What about the glucose-mediated death in LPS treated mice? The researchers again turned to the brain: giving glucose with LPS potentiated seizures, which could be rescued using valproic acid (VA), an anti-epileptic medication. As VA is thought to participate in HDAC inhibition, and that ketone bodies (which are formed as a byproduct of lipolysis during carbohydrate fasting) may also inhibit HDACs to resist ROS damage in tissues, the authors asked if glucose supplementation was altering the body's ability to reprogram itself to deal with ROS produced during inflammation. LPS challenged mice brains had increased ROS levels and more TUNEL-positive cells with glucose challenge (though not in the hindbrain where PET differences were observed). LPS treatment in mouse strains that were unable to undergo ketogenesis lead to enhanced mortality, suggesting this metabolic program may be protective in bacterial infection. Interestingly, the same mutants were more resistant to influenza-mediated death, strengthening the centrality of glucose utilization as an axis for producing disparate immune responses to different types of infections.
Now, there still remain important caveats and unknowns. Do these conclusions hold for all bacterial infections and all viral infections? How about in more minor, self-limited infections? Is the level of caloric supplementation important (the mice were supplemented with glucose amounting to 2% of a mouse's normal caloric intake)? How do different types of (mixed) food sources impact these results? All of these questions will be important to inform the major one: Do these findings translate to humans? Obviously, more clinical analysis will be needed before we can prescribed soda for the flu and fasting (or at least a carb-free diet) for an enteric infection. It's also interesting to speculate if the anorexia we develop during infection is an evolutionary defense mechanism or merely a coincidental benefit for some infections?
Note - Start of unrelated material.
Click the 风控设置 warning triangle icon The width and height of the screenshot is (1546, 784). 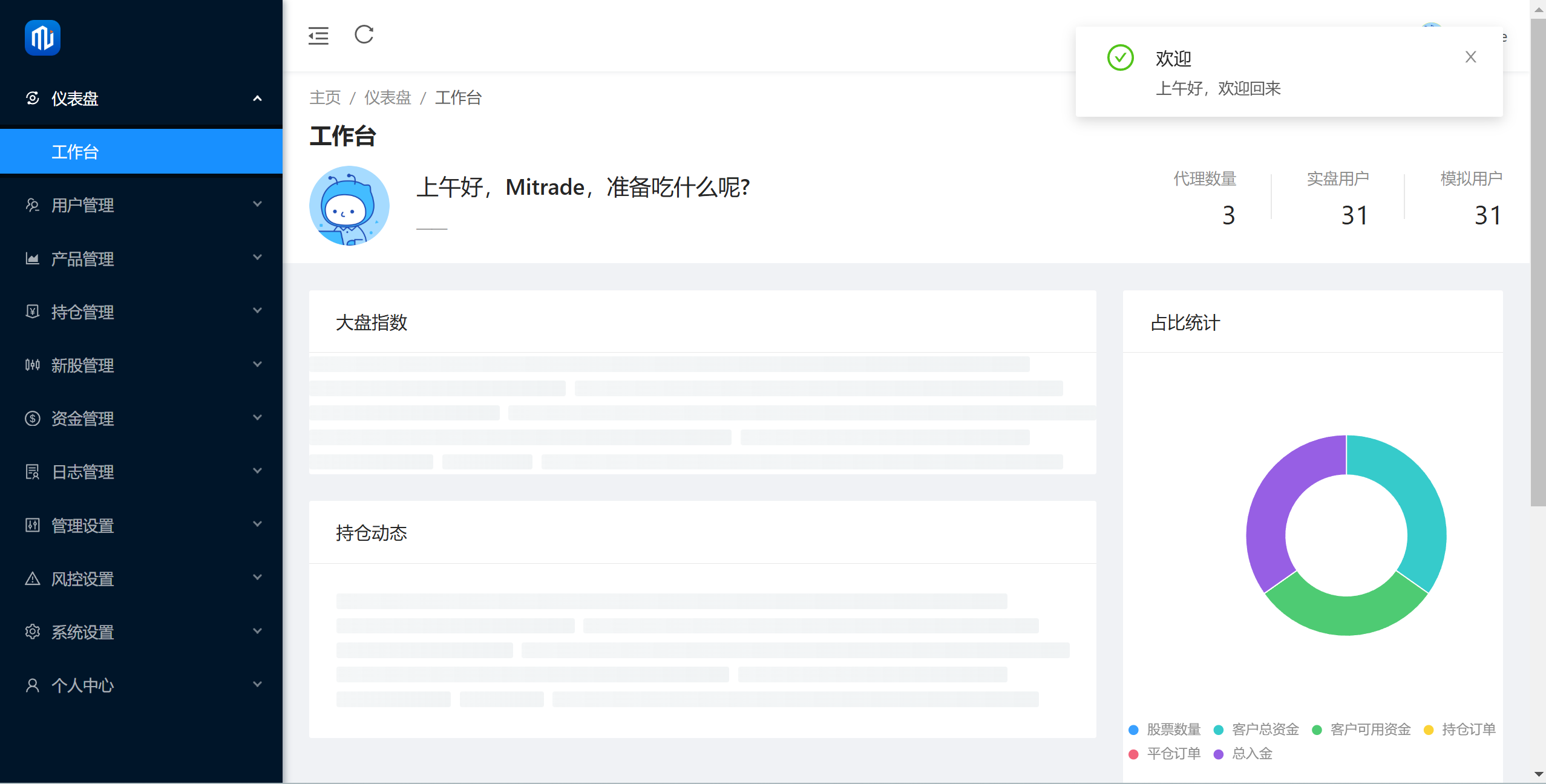pos(33,579)
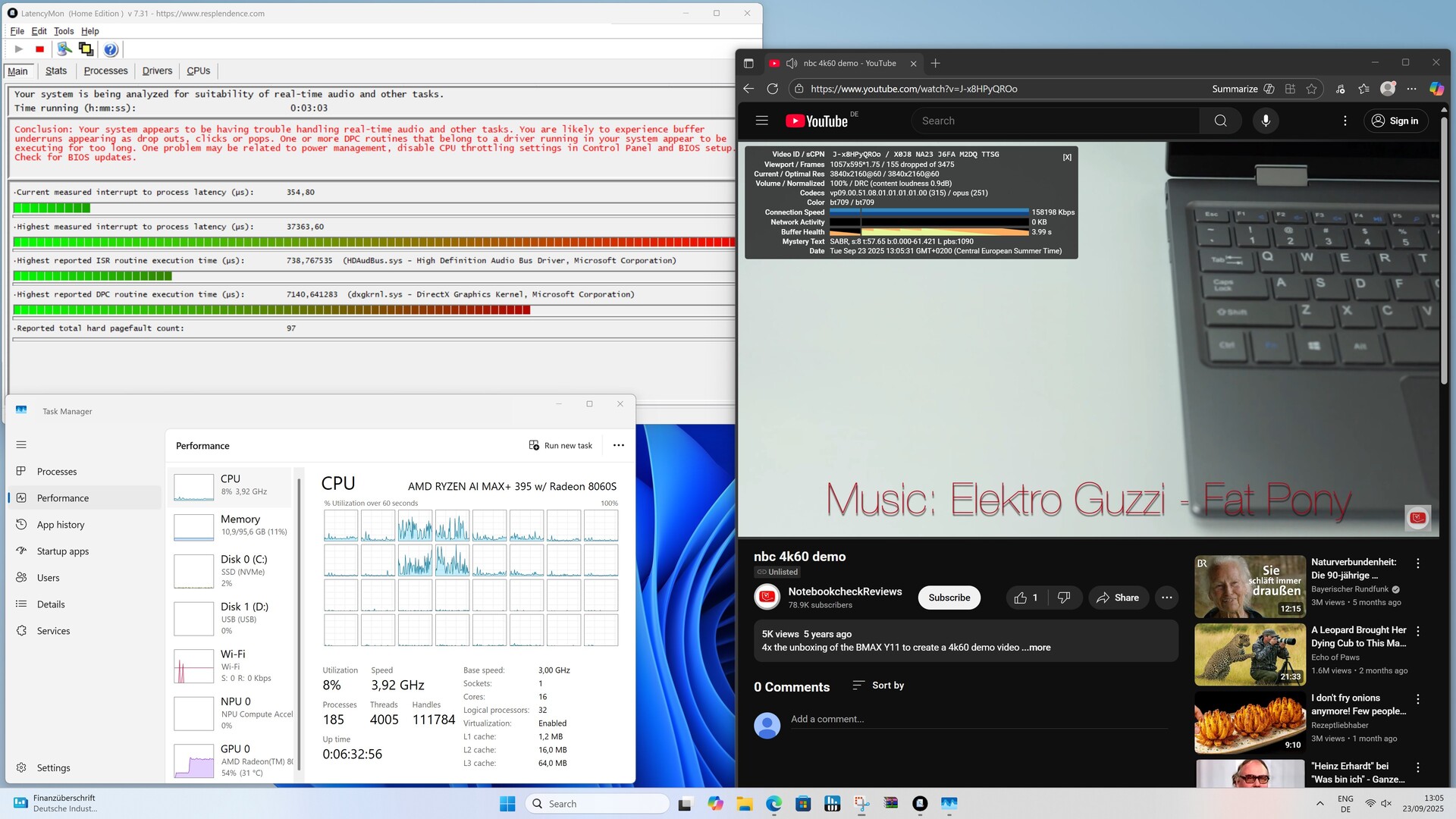Viewport: 1456px width, 819px height.
Task: Expand video description with ...more
Action: (x=1036, y=648)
So, in the end, the old advice of 'starve a fever, feed a cold' still stands, but it's clearly no longer an all purpose adage--it should really be 'starve a bacterially induced fever, feed a virally-mediated cold', I guess (but not quite the same ring, I admit). And while questions still abound, this type of work gives us a lot of food for thought (sorry, it's a compulsion, you understand). And it highlights the need for more research into the metabolic and immune changes that occur during infection so that we can better tailor our clinical management in response to specific infections and for specific human populations.